No dia 20, o certame transfere-se para a Igreja de N.ª Sr.ª da Luz, na Ponta do Sol, com o organista italiano Giovannimaria Perrucci e com a participação de Peppe Consolmagno na voz e percussão, regressando no dia seguinte ao Funchal, ao Recolhimento do Bom Jesus, com o mesmo concerto.

Giovannimaria Perrucci vai atuar de novo, no dia 22, na Igreja e Convento de Santa Clara, agora acompanhado pela soprano italiana Pamela Lucciarini.

A 23 de outubro, ainda no Funchal, mas na Igreja de São Martinho, é a vez de um concerto de órgão com música do século XX pelos suecos Johannes Landgren no órgão e Håkan Lewin no saxofone alto.
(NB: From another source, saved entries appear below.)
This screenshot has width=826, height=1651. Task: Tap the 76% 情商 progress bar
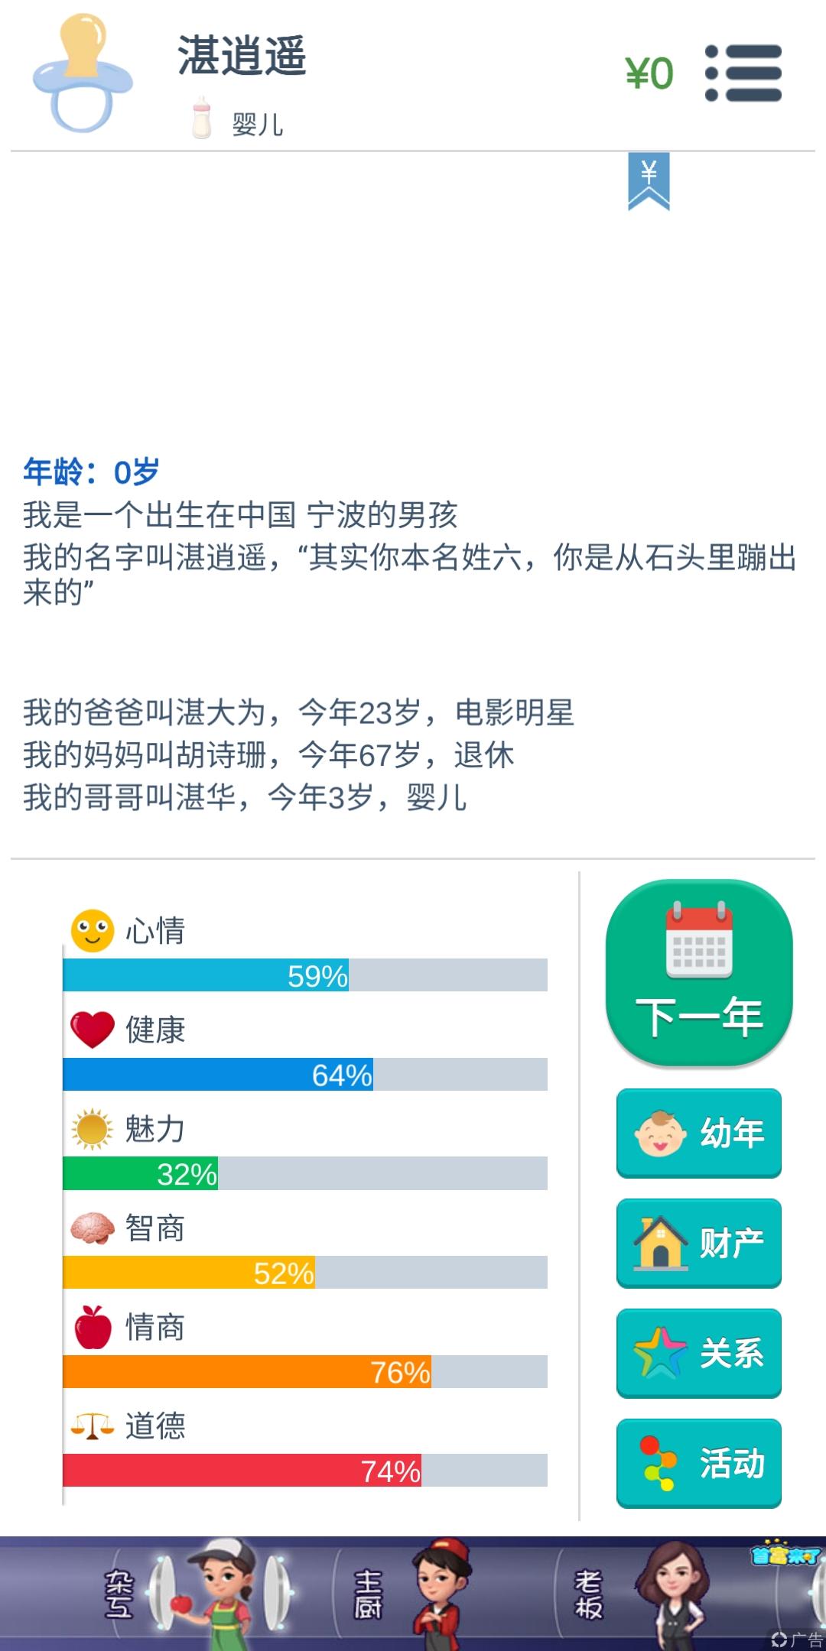(x=305, y=1371)
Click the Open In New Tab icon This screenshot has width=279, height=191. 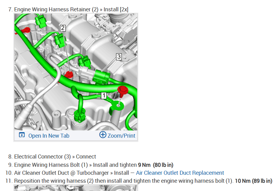(x=22, y=135)
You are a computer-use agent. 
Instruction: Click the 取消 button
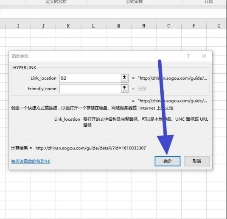[x=197, y=161]
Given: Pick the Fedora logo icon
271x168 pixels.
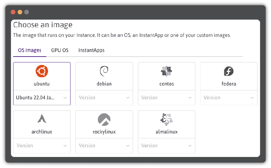Looking at the screenshot, I should (x=229, y=71).
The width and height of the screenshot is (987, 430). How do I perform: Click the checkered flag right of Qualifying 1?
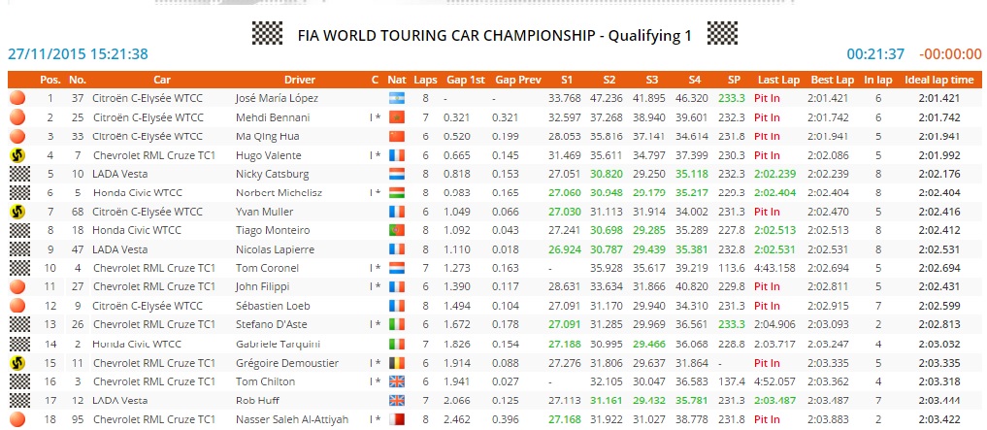[723, 35]
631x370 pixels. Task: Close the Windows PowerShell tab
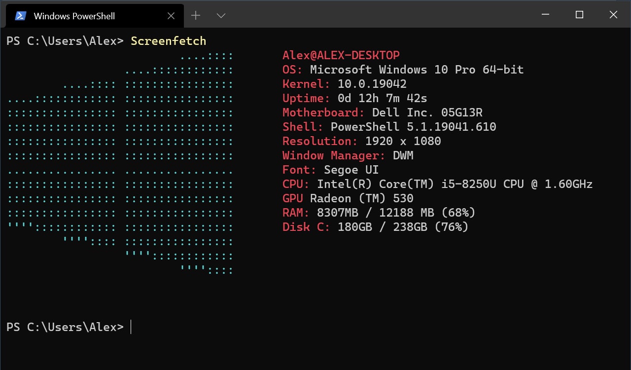click(x=171, y=16)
A Igreja do Colégio é palco de mais um concerto, no dia 24, totalmente preenchido com música de Bach, com o sueco Hans-Ola Ericsson, enquanto o dia 25 reserva uma conferência, na Universidade da Madeira, com o cónego António Ferreira dos Santos, e um concerto na Igreja de Santa Luzia, cujo órgão foi recentemente reparado, com peças executadas pelo britânico John Kitchen.

O dia 26, novamente na Igreja do Colégio, prevê um concerto com o austríaco Martin Haselböck, “cujo programa incidirá sobre peças de músicos de várias épocas, do século XVI ao século XX, terminando com uma improvisação do próprio Martin Haselböck a partir de um tema dado durante o concerto”, adianta a organização.

O 4.º Festival de Órgão da Madeira sai no dia 27 para Machico, onde, na Igreja de N.ª Sr.ª da Conceição, é protagonista a organista Edite Rocha e a soprano madeirense Mariana Pimenta, fechando portas no dia seguinte, na Igreja e Convento de Santa Clara, no Funchal, com “Matinas de S. Vicente”, pelo diretor artístico do festival, João Vaz.

Aos jornalistas, João Vaz salientou a qualidade do certame, considerando que é, “talvez, o evento organístico mais importante do país”, e notou que, além de “dinamizar o património organístico madeirense”, dá a conhecer este repertório e artistas com “relevo no plano nacional e internacional”.

O diretor artístico realçou ainda que o festival permite divulgar “as facetas que o órgão tem como solista ou interagindo com outros instrumentos”, possibilitando igualmente “enfatizar a ligação que existe entre o órgão e a igreja”.

O certame, que integra a marca Festivais Culturais da Madeira, tem um orçamento de cem mil euros e entrada gratuita.